7人中3人の書類を重ねてみると、右下にある印鑑は同じ位置に押されている。「死亡時期」が違うのならば、書類も異なる時期に作られているはずだ。それなのに寸分違わぬ位置に印鑑が押されているということは、同じ時に複数の書類を作成した疑いが強い。
この死亡確認書に関し、北朝鮮は2年後の日朝実務者協議でこう釈明した。「慌てて作ったもので正確でなかった」
そう釈明したのにもかかわらず、同じ協議の場で、北朝鮮は卑劣な行為に出てきた。横田めぐみさんのものとする「遺骨」を提示してきたのだ。その後、日本側のDNA型鑑定で別人のものと判明したものだった。

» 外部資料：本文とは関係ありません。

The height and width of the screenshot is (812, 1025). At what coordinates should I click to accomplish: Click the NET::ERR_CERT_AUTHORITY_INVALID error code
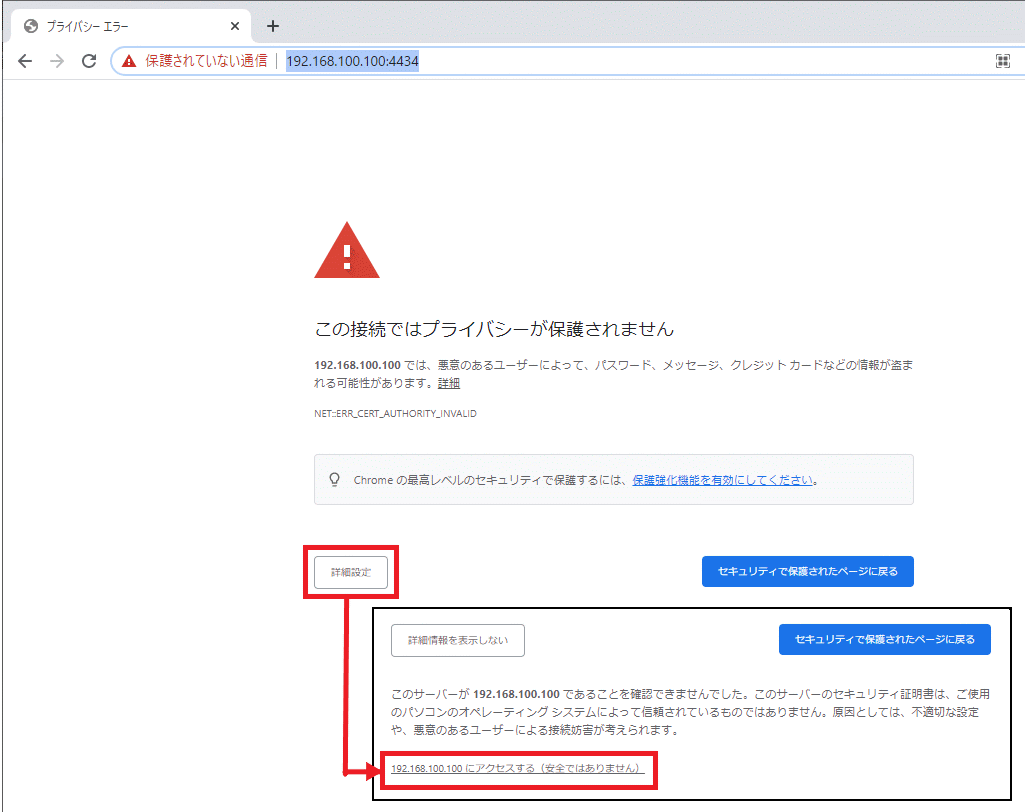(395, 413)
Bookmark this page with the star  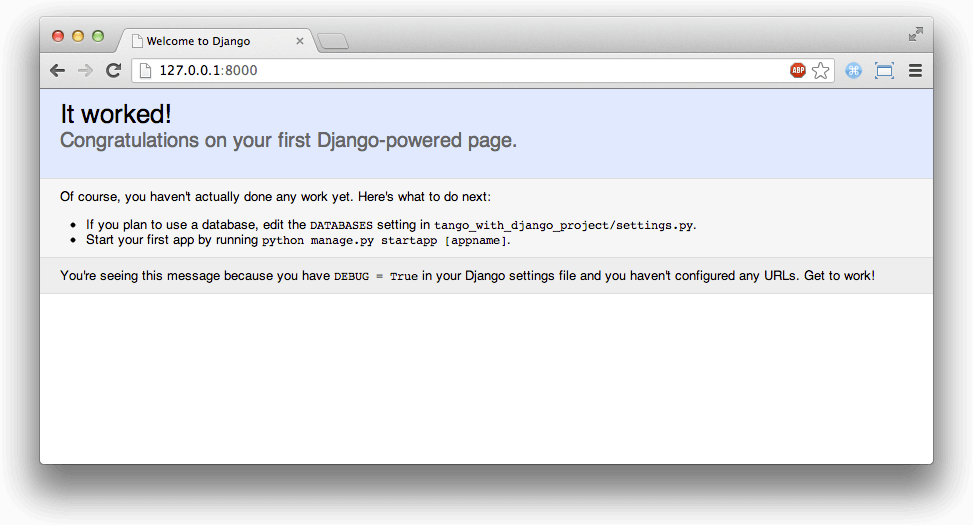tap(820, 70)
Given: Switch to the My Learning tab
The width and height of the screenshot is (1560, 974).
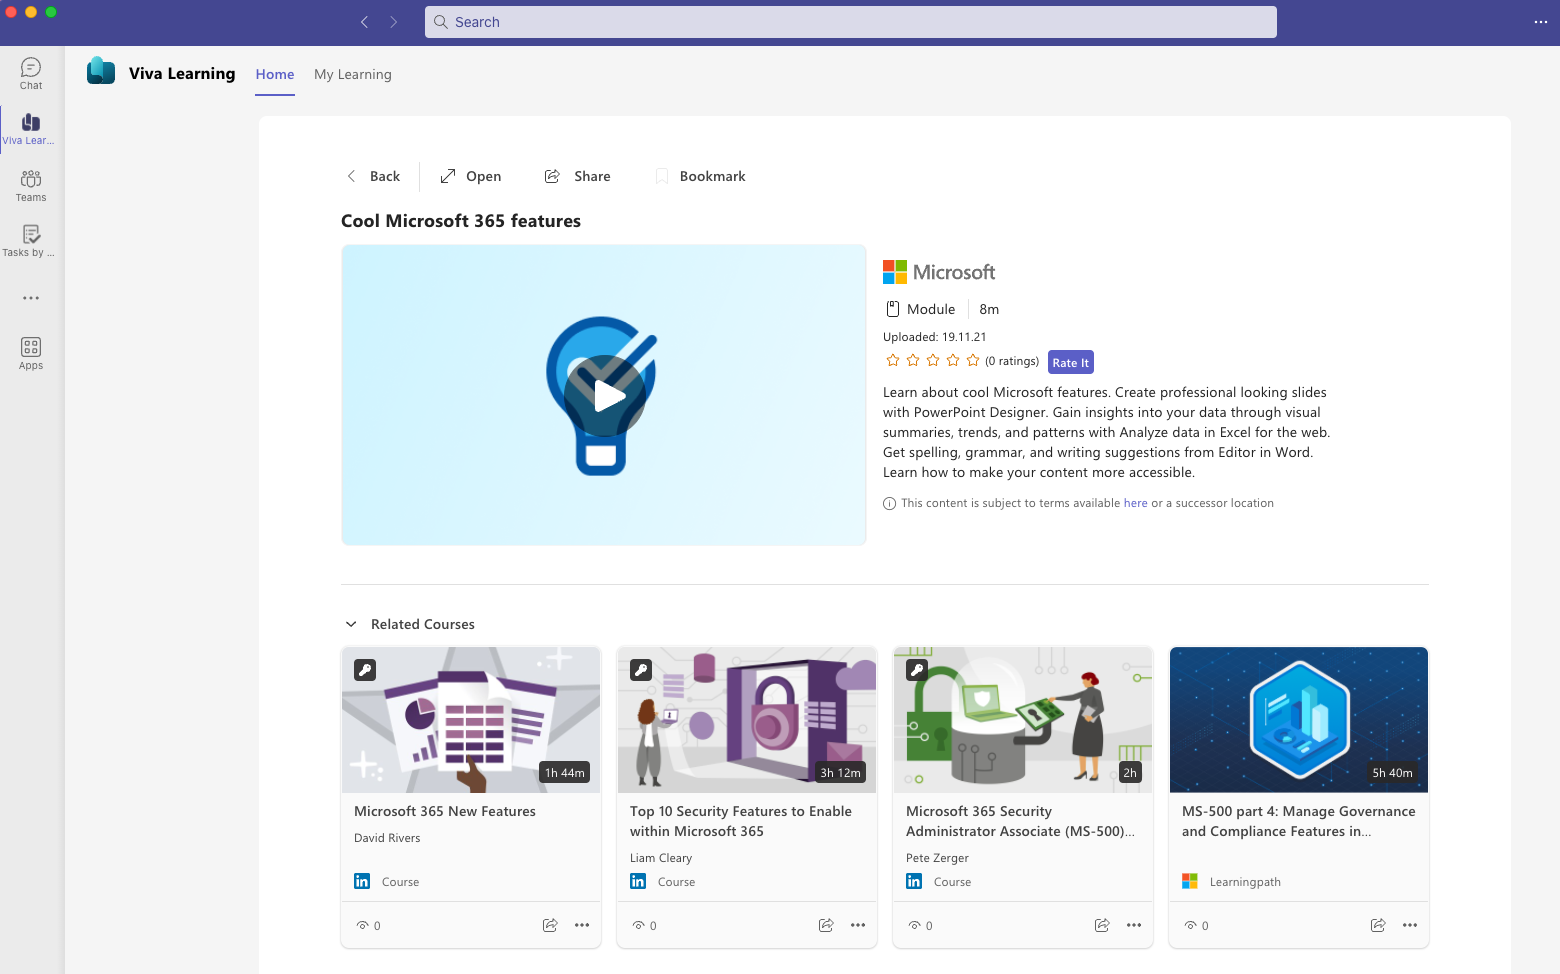Looking at the screenshot, I should (352, 74).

反省したように見せながら、舌の根も乾かぬうちに日本をだまそうとするのが北朝鮮の手口であることは疑いようがない。こうした過去の行状から、今回の再調査をめぐる報告でも、再び嘘をついてくる恐れがあると家族や支援者は警戒を強めている。
■「私たちは受け取りません」
福岡市で開かれた集会の会場には、家族の危機感を示すように「限界は超えた」という言葉が大きく示されていた。
集会に参加した田口八重子さん(59)=拉致当時(22)=の兄で家族会代表の飯塚繁雄さん(77)は北朝鮮による再調査報告について「いろいろ噂を聞くと、『やはり(日本政府)認定被害者はみんな死んでいた。その証拠はここにある』などという。そして(拉致の可能性を排除できない)特定失踪者の何人かの名簿が出てくる。そんな程度ではないか。報告書だけを追いかけていると方向性を間違えてしまう」と訴えた。
北朝鮮による報告は再び嘘だらけの恐れがある。だからこそ、家族は再調査から1年を迎える7月を前に、報告書ではなく、被害者の帰国だけを求めていることを強調している。
6月16日に開かれた超党派の拉致議連の総会では、横田めぐみさんの母、早紀江さん(79)が、今後の日朝協議で北朝鮮が偽の遺骨を出してきた場合、「『これがあなた方の子供たち(被害者)の遺骨です』と言って、持ってこられても私たちは絶対に受け取りません。そんなもの持って帰らないでください」と政府に要望した。
北朝鮮が再び捏造した“証拠”を出してくる可能性があることに対する牽制(けんせい)だった。再調査開始から1年を目前に控え、被害者家族は北朝鮮との“情報戦”の最中にいる。